And in pursuance of said resolution the notice of special election was given, which, so far as is material to the decision of this case, was as follows: "Be it resolved by the city council of the city of Sioux Falls:

"That notice is hereby given that a special election will be held on Tuesday, November 6th, A. D. 1901, for the purpose of submitting to the legal voters of the city of Sioux Falls, South Dakota, the question whether the said city of Sioux Falls shall issue its bonds to the amount of two hundred and ten thousand ($210,000) dollars to run twenty (20) years from the date of their issuance and to bear interest not to exceed five (5) per cent per annum, said bonds to be issued for the purpose of constructing, equipping, maintaining and operating or purchasing a system of waterworks to provide water for domestic

uses.

"The question to be submitted at said special election and the ballots to be voted at said special election shall be as follows:

"In favor of the proposition of issuing bonds to the extent of two hundred and ten thousand ($210,000) dollars for the purpose of providing water for domestic uses.'

"Against the proposition of issuing bonds to the extent of two hundred and ten thousand ($210,000) dollars for the purpose of providing water for domestic uses." "
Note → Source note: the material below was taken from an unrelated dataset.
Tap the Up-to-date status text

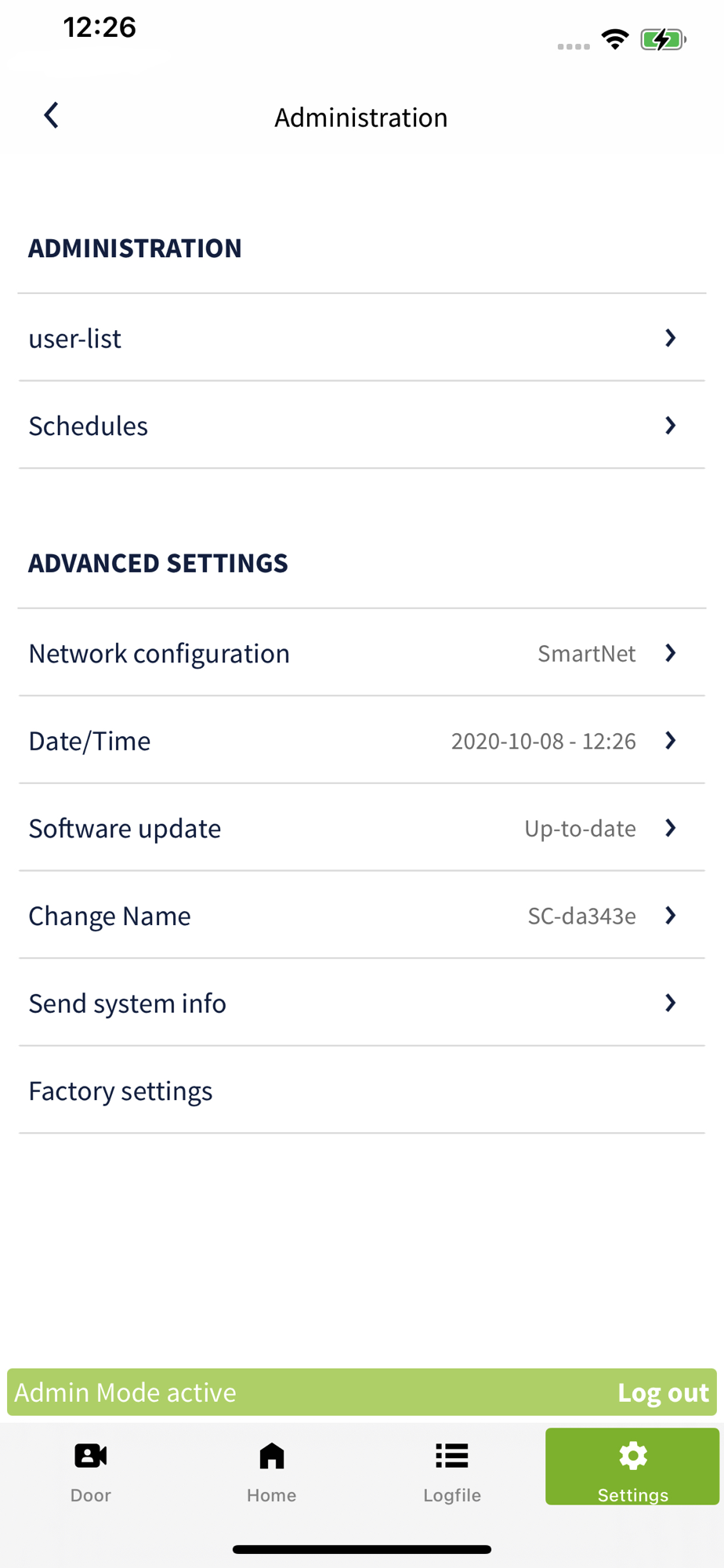(581, 829)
In pursuance of said ordinance, resolution, and notice of special election, a special election, which it is claimed authorized the issuance of the said $210,000 of bonds mentioned in said ordinance and resolution, was held. In the summer of 1903, $210,000 of the bonds of said city were issued and sold, and the city has received the sum of $182,300 as the proceeds of said bonds, and has expended in the construction of the proposed water plant for itself about the sum of $150,000. That the assessed valuation of property subject to taxation in the city of Sioux Falls for the year 1901 was $2,510,671, for the year 1902 $2,739,598, and for the year 1903 $3,481,988. That the indebtedness of the city of Sioux Falls in the year 1903 and at the time the said $210,000 of bonds were issued by said city was $391,000. That the indebtedness of the city of Sioux Falls in the year 1903 and at the time the bonds hereinbefore referred to were issued, based upon the assessed value of the property of said city for the year 1903, was between 14 and 15 per cent. That the addition to said indebtedness of the sum of $210,000 would make the indebtedness of the city of Sioux Falls, figuring on the same assessed valuation, over 21 per cent.
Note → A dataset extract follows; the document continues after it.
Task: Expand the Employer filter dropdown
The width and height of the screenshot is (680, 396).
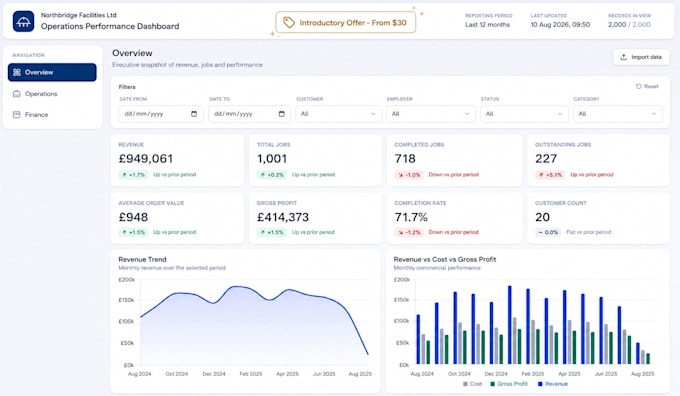Action: [430, 114]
Davis, Lyon & Gates, for complainant Farmers' Loan & Trust Co. Bartlett Tripp (Bailey & Voorhees, of counsel), for cross-complainant South Dakota Water Co.

H. H. Keith (R. H. Warren, of counsel), for defendants.

Before SANBORN, Circuit Judge, and CARLAND, District Judge.

CARLAND, District Judge, after stating the case as above, delivered the opinion of the court.

In this opinion the Farmers' Loan & Trust Company will be called "complainant," the South Dakota Water Company "water company," and the city of Sioux Falls "the city."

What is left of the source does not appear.